Cluster Overview

From T2B Wiki
Jump to navigation Jump to search

Overview

The cluster is composed 3 groups of machines :

  • The User Interfaces (UI)
This is the cluster front-end, to use the cluster, you need to log into those machines
Servers : [ m0 , m1 , m2 , m3 ] , [ m5 , m6 , m7 , m8 , m9 ]


  • The Computing Machines :
    • The Computing Element (CE): This server is the brain of the batch system : it manages all the submitted jobs, and send them to the worker nodes.
Servers : cream02
  • The Worker Nodes (WN): This is the power of the cluster : they run multiple jobs in parallel and send the results & status back to the CE.
Servers : nodeXX-YY


  • The Storage Machines
    • The Storage Element: it is the brain of the cluster storage. Grid accessible, it knows where all the files are, and manages all the storage nodes.
Server : maite
  • The Storage Nodes: This is the memory of the cluster : they contain big data files. In total, they provide ~2300 TB of grid-accessible storage.
Servers : beharXXX
  • The User Storage: it provides the home of the UIs. It is a highly efficient & redundant storage node of ~70 TB capacity.


How to Connect

To connect to the cluster, you need to have sent us your public ssh key. In a terminal, type the following:

ssh -X -o ServerAliveInterval=100 username@m0.iihe.ac.be
Tip: the -o ServerAliveInterval=100 option is used to keep your session alive for a long period of time ! You should not be disconnected during a whole day of work.

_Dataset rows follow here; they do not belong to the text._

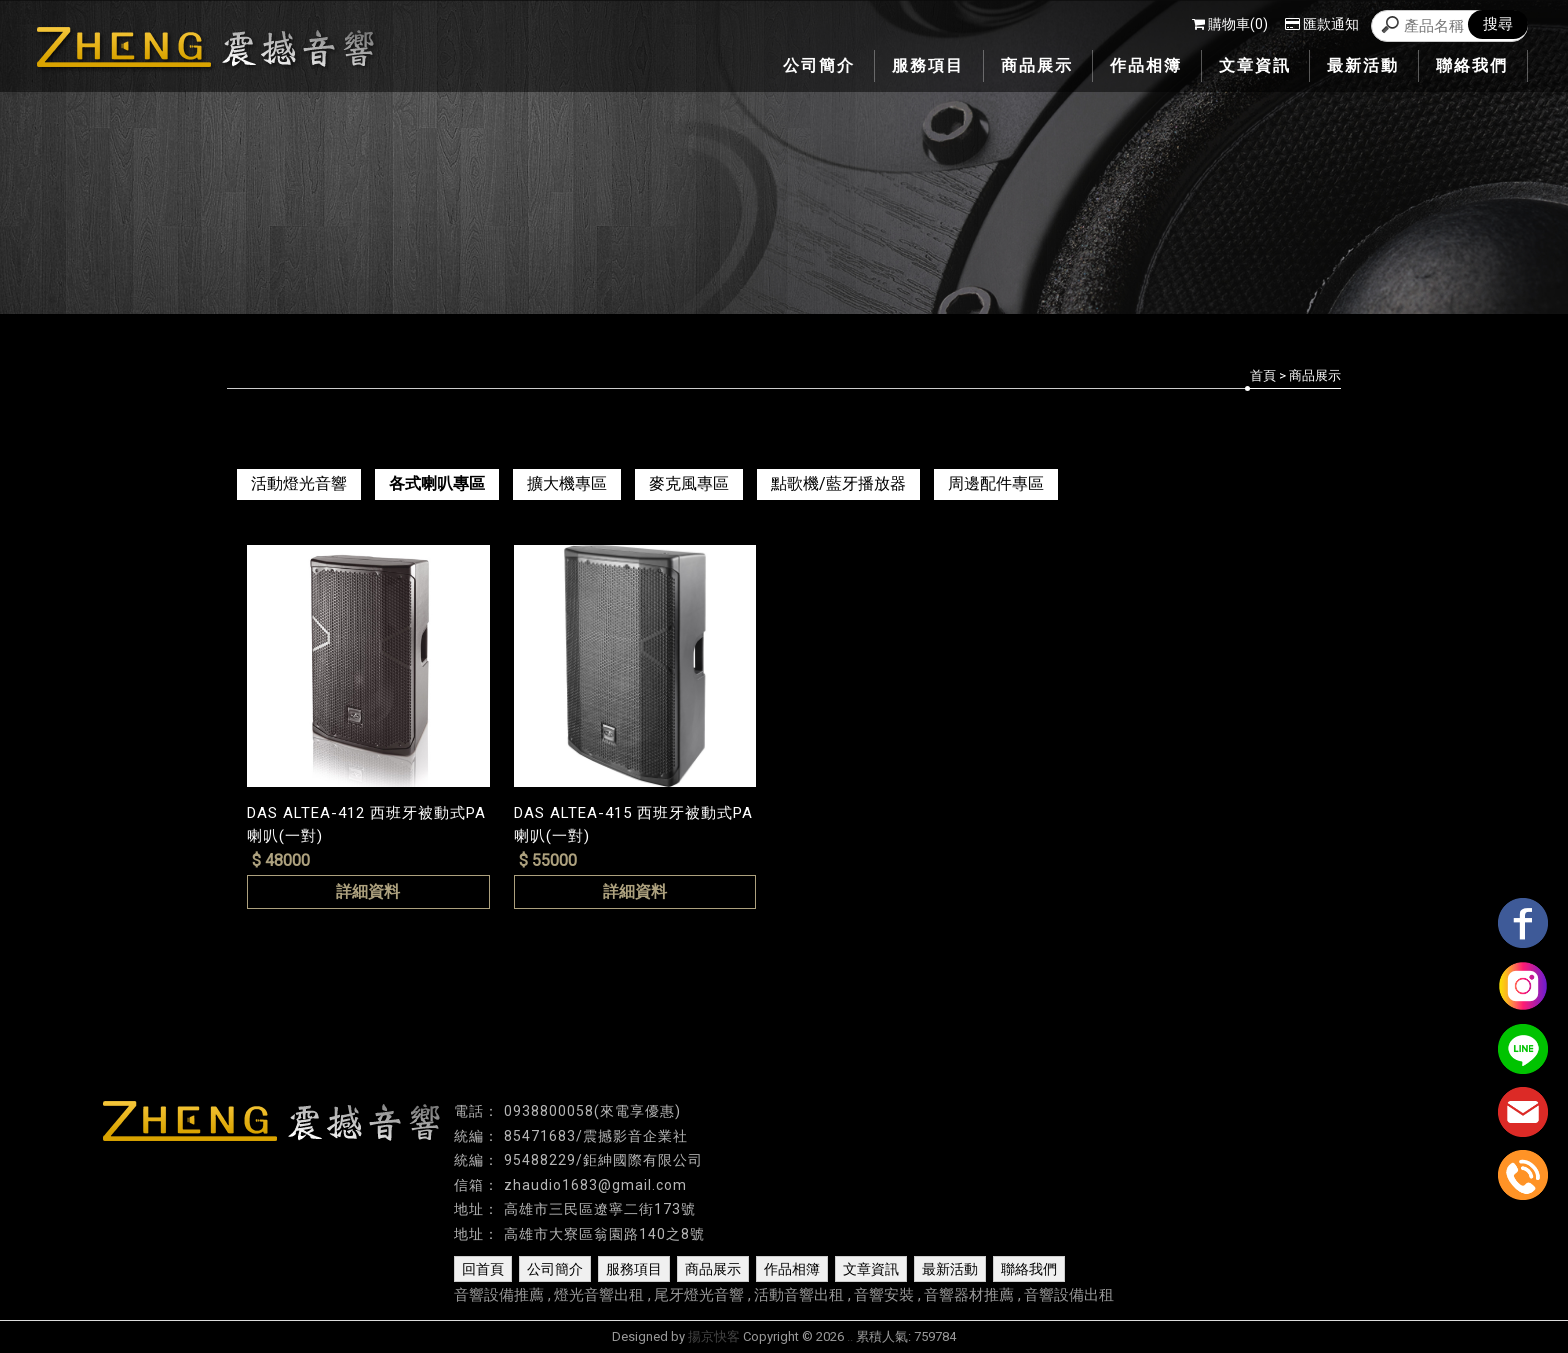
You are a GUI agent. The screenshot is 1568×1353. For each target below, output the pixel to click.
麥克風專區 (689, 483)
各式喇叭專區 (437, 483)
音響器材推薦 (969, 1295)
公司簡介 (555, 1269)
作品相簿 (792, 1269)
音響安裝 (884, 1295)
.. (850, 1336)
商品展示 (713, 1269)
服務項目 (634, 1269)
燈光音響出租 (599, 1295)
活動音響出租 (799, 1295)
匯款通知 (1322, 24)
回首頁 (483, 1269)
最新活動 (950, 1269)
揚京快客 (714, 1336)
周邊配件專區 (996, 483)
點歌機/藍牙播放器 (838, 483)
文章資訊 (871, 1269)
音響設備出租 (1069, 1295)
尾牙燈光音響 (699, 1295)
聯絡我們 (1029, 1269)
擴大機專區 (567, 483)
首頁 (1263, 375)
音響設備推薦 (499, 1295)
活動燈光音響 (299, 483)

After a successful login, you'll see this message :


         @@@@@@@@     @@@@             @@@@@     @@@@@@@
            @@       @    @            @@   @    @@
            @@            @    @@@@    @@@@@     @@@@
            @@         @@              @@    @   @@@@
            @@       @                 @@    @   @@
            @@       @@@@@@            @@@@@@    @@@@@@@
                              @ IIHE   

  Welcome to the t2b cluster ! You are on the following UI: m2 
You can find more info on our wiki page: http://t2bwiki.iihe.ac.be To contact us: grid_admin@listserv.vub.ac.be
Please remember this machine will allow you only 600s (10 minutes) of cpu time per processes. ________________________________________________________________________ Your Quota on /user: 43% used (282G left) There are 2 users here | Load: 7.51 /8 CPUs (2%) | Mem: 80% used


Please observe all the information in this message:

  • The wiki link, where you should go first to find the information
  • The email used for the cluster support (please use this one rather than personal mail, this way everyone on the support team can answer and track the progress.)
  • The cpu time limit imposed per process, as we divided our UIs into 2 groups.
The light task UIs (max CPU time = 10 minutes) : they are used for crab/local job submission, writing code, building debugging ...
m0.iihe.ac.be, m1.iihe.ac.be, m2.iihe.ac.be, m3.iihe.ac.be
The CPU-intensive UIs (max CPU time = 5 hours) : they are available for CPU-intensive and long tasks, although you should prefer using local job submission ...
m5.iihe.ac.be, m6.iihe.ac.be, m7.iihe.ac.be, m8.iihe.ac.be and m9.iihe.ac.be
  • The quota you have left on /user
  • Information about how heavily this UI is used. If any of them is red (ie above optimal usage), please consider using another UI. Please be mindful of other users and don't start too many processes, epsecially if the UI is already under charge.